ACORDAM NO TRIBUNAL DE SEGUNDA INSTÂNCIA DA R.A.E.M.:





Relatório

1. A e B, com os sinais dos autos, responderam perante o Colectivo do T.J.B. (como 1° e 2° arguidos).

Realizado o julgamento, proferiu-se Acórdão com o dispositivo seguinte:
“Nos termos expostos, o Tribunal Colectivo julga a acusação parcialmente procedente e provada e, em consequência:
- absolve o 1º arguido A do crime de produção e tráfico de menor gravidade p. e p. na al. 1) do nº 1 do artigo 11 da lei nº 17/2009, conforme o princípio in dúbio pró re.
- condena o 1º arguido na pena de quatro anos e cinco meses de prisão pela prática de um crime de tráfico ilícito de estupefacientes e de substâncias psicotrópicas p. e p. no nº 1 do artigo 8º da Lei nº 17/2009.
- condena o 1º arguido na pena de quarenta e cinco dias de prisão pela prática de um crime de consumo ilícito de estupefacientes e de substâncias psicotrópicas p. e p. no artigo 14º da Lei nº 17/2009.

- [Dados fornecidos]:

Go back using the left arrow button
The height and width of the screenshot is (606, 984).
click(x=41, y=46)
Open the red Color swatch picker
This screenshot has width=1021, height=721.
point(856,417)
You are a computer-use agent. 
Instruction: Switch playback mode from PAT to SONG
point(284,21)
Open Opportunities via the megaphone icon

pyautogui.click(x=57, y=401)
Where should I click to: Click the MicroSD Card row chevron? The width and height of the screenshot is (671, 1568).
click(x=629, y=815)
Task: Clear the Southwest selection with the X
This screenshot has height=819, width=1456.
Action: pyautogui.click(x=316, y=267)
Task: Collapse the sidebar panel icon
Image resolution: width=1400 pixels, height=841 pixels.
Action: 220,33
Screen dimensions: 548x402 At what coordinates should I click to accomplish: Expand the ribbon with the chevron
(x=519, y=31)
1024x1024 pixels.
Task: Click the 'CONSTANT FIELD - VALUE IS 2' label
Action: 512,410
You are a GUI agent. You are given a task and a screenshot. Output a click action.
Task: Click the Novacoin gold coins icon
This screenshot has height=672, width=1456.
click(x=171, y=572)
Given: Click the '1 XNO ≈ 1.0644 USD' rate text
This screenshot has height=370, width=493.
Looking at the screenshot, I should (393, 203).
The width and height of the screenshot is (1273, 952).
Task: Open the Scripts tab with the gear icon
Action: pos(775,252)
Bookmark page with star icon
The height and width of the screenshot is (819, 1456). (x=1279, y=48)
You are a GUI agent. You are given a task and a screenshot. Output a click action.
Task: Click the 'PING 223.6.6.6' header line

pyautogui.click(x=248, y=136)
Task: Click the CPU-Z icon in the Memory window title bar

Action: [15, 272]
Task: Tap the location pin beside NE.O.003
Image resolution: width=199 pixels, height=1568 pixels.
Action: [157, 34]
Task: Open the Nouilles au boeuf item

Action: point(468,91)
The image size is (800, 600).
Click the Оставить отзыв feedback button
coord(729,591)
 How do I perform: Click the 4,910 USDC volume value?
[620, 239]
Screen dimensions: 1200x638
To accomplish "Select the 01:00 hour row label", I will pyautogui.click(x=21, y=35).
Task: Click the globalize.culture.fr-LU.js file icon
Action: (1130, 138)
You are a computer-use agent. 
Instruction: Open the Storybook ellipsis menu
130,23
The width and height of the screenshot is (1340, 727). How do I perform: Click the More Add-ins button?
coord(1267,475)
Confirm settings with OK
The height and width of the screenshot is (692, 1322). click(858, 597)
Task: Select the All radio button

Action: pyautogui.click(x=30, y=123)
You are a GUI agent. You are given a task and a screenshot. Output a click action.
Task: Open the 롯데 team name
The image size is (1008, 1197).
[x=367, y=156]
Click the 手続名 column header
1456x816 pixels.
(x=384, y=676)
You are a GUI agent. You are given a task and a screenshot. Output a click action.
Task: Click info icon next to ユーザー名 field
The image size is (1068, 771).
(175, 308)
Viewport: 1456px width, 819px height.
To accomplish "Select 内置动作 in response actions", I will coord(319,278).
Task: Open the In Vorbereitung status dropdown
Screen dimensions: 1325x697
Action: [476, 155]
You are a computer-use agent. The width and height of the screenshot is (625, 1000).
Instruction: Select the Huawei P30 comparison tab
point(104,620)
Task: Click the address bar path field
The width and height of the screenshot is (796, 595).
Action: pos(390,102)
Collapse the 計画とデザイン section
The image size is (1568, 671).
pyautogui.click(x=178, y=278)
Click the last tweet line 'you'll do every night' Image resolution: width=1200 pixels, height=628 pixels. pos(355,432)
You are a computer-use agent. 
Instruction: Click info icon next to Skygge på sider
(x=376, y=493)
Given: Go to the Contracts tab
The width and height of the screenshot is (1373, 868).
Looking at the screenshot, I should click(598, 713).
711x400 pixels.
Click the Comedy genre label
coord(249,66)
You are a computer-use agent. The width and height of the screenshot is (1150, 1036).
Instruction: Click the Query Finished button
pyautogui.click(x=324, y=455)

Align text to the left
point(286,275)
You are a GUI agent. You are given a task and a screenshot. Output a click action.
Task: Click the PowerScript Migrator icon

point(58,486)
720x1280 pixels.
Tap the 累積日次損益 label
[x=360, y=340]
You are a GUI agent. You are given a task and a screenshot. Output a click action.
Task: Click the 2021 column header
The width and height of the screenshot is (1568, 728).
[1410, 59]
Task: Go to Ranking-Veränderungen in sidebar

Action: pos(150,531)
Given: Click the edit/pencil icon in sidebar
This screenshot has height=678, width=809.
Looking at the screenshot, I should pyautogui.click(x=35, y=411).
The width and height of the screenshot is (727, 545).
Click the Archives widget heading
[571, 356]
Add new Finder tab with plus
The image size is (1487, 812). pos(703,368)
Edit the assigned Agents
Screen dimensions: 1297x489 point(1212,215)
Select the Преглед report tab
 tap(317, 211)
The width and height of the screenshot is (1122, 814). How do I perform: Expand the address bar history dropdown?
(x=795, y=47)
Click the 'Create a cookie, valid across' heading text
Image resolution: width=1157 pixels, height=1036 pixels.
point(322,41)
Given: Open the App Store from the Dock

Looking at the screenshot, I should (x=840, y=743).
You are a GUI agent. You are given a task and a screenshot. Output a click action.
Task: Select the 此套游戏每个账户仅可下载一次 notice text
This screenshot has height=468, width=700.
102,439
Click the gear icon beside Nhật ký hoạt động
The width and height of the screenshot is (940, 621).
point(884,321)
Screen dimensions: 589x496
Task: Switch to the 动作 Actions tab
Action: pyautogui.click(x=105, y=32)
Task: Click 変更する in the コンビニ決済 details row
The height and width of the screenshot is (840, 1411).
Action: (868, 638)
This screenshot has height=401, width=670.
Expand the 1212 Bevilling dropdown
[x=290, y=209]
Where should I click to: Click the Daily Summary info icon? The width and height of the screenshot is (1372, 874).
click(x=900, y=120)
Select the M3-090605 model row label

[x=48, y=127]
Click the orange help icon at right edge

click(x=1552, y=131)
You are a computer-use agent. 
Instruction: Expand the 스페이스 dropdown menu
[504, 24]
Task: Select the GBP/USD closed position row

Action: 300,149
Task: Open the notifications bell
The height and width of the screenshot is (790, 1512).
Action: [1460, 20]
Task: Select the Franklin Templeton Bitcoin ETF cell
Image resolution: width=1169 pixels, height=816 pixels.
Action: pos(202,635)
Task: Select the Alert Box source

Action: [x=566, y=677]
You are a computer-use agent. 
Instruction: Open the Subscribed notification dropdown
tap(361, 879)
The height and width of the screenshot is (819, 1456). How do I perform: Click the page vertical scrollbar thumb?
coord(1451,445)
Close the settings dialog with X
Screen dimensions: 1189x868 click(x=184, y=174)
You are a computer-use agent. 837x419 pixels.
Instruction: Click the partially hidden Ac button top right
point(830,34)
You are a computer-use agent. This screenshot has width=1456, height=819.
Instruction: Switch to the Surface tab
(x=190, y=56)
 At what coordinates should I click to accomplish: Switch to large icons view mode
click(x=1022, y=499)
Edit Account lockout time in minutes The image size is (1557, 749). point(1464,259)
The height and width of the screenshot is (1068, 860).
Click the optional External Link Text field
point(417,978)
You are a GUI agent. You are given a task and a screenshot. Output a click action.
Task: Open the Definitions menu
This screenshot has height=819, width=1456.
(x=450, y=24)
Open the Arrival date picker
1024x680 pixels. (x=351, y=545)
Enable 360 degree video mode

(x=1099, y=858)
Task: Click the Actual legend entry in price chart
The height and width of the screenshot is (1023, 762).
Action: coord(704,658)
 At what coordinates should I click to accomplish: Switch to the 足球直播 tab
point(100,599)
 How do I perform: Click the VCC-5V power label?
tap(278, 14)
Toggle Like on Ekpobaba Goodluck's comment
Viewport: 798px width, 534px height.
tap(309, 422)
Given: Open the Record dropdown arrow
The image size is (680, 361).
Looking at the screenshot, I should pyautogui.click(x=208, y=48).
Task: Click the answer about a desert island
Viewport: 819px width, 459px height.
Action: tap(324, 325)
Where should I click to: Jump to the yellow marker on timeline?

- [O que se pede]:
1. Cite do acórdão, sem qualquer alteração, o trecho que vai de "- condena o 1º arguido na pena de quatro" até "8º da Lei nº 17/2009.", inclusive.
2. Diga se cada afirmação concorda com o acórdão, respondendo sim ou não e citando literalmente as palavras dele que decidem: (a) o 1º arguido foi absolvido do crime de produção e tráfico de menor gravidade; (b) pelo crime de tráfico ilícito de estupefacientes, o 1º arguido foi condenado a cinco anos e quatro meses de prisão; (c) pelo crime de consumo ilícito, a pena aplicada foi de quarenta e cinco dias de prisão.

- [Os resultados]:
1.
- condena o 1º arguido na pena de quatro anos e cinco meses de prisão pela prática de um crime de tráfico ilícito de estupefacientes e de substâncias psicotrópicas p. e p. no nº 1 do artigo 8º da Lei nº 17/2009.

2.
(a) Sim: "absolve o 1º arguido A do crime de produção e tráfico de menor gravidade".
(b) Não: "condena o 1º arguido na pena de quatro anos e cinco meses de prisão pela prática de um crime de tráfico ilícito de estupefacientes".
(c) Sim: "condena o 1º arguido na pena de quarenta e cinco dias de prisão pela prática de um crime de consumo ilícito de estupefacientes".